EXERCISE OBJECTIVE.
Return the entries below in full. Keep every word as it is.

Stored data

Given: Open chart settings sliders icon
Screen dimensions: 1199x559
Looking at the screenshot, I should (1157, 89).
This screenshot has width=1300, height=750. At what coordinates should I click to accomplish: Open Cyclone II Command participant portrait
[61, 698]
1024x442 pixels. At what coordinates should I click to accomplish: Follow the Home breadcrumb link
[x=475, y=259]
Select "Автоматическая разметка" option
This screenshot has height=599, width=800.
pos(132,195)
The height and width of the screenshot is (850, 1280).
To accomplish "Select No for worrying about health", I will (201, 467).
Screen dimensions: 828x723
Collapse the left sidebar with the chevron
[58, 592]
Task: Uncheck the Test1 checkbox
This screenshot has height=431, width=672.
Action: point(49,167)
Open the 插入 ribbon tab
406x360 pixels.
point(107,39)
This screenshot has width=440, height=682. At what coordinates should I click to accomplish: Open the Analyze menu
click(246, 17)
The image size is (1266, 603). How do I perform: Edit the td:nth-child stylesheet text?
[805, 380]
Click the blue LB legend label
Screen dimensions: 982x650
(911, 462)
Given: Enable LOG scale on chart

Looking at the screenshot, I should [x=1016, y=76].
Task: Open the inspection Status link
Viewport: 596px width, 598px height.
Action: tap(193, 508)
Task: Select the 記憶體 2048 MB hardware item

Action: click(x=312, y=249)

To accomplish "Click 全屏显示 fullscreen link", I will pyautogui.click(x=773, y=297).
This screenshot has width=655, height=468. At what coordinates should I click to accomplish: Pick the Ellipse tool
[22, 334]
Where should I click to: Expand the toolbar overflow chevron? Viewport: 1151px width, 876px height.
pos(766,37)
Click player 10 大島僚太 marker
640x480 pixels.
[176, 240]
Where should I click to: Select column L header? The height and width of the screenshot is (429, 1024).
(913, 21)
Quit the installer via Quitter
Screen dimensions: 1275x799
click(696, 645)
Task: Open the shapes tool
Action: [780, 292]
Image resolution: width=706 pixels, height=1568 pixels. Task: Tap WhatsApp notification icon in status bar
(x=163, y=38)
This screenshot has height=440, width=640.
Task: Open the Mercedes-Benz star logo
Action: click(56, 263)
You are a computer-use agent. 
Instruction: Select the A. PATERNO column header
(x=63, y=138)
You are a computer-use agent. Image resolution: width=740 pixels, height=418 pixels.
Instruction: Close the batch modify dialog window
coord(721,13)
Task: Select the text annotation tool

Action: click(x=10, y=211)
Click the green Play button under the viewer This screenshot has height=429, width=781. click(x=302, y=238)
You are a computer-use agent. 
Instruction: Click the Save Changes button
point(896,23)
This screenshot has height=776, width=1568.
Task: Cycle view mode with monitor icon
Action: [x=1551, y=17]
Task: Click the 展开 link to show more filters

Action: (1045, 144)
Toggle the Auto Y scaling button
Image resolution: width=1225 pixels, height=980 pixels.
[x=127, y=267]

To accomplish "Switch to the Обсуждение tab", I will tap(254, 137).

ANSWER BOX.
Given: Open chart settings sliders icon
Screen dimensions: 1199x559
Looking at the screenshot, I should (1157, 89).
This screenshot has width=1300, height=750. At what coordinates should I click to accomplish: Open Cyclone II Command participant portrait
[61, 698]
1024x442 pixels. At what coordinates should I click to accomplish: Follow the Home breadcrumb link
[x=475, y=259]
Select "Автоматическая разметка" option
This screenshot has height=599, width=800.
pos(132,195)
The height and width of the screenshot is (850, 1280).
To accomplish "Select No for worrying about health", I will (201, 467).
Screen dimensions: 828x723
Collapse the left sidebar with the chevron
[58, 592]
Task: Uncheck the Test1 checkbox
This screenshot has height=431, width=672.
Action: point(49,167)
Open the 插入 ribbon tab
406x360 pixels.
point(107,39)
This screenshot has width=440, height=682. At what coordinates should I click to accomplish: Open the Analyze menu
click(246, 17)
The image size is (1266, 603). How do I perform: Edit the td:nth-child stylesheet text?
[805, 380]
Click the blue LB legend label
Screen dimensions: 982x650
(911, 462)
Given: Enable LOG scale on chart

Looking at the screenshot, I should [x=1016, y=76].
Task: Open the inspection Status link
Viewport: 596px width, 598px height.
Action: tap(193, 508)
Task: Select the 記憶體 2048 MB hardware item

Action: click(x=312, y=249)

To accomplish "Click 全屏显示 fullscreen link", I will pyautogui.click(x=773, y=297).
This screenshot has width=655, height=468. At what coordinates should I click to accomplish: Pick the Ellipse tool
[22, 334]
Where should I click to: Expand the toolbar overflow chevron? Viewport: 1151px width, 876px height.
pos(766,37)
Click player 10 大島僚太 marker
640x480 pixels.
[176, 240]
Where should I click to: Select column L header? The height and width of the screenshot is (429, 1024).
(913, 21)
Quit the installer via Quitter
Screen dimensions: 1275x799
click(696, 645)
Task: Open the shapes tool
Action: [780, 292]
Image resolution: width=706 pixels, height=1568 pixels. Task: Tap WhatsApp notification icon in status bar
(x=163, y=38)
This screenshot has height=440, width=640.
Task: Open the Mercedes-Benz star logo
Action: click(56, 263)
You are a computer-use agent. 
Instruction: Select the A. PATERNO column header
(x=63, y=138)
You are a computer-use agent. Image resolution: width=740 pixels, height=418 pixels.
Instruction: Close the batch modify dialog window
coord(721,13)
Task: Select the text annotation tool

Action: click(x=10, y=211)
Click the green Play button under the viewer This screenshot has height=429, width=781. click(x=302, y=238)
You are a computer-use agent. 
Instruction: Click the Save Changes button
point(896,23)
This screenshot has height=776, width=1568.
Task: Cycle view mode with monitor icon
Action: [x=1551, y=17]
Task: Click the 展开 link to show more filters

Action: (1045, 144)
Toggle the Auto Y scaling button
Image resolution: width=1225 pixels, height=980 pixels.
[x=127, y=267]

To accomplish "Switch to the Обсуждение tab", I will tap(254, 137).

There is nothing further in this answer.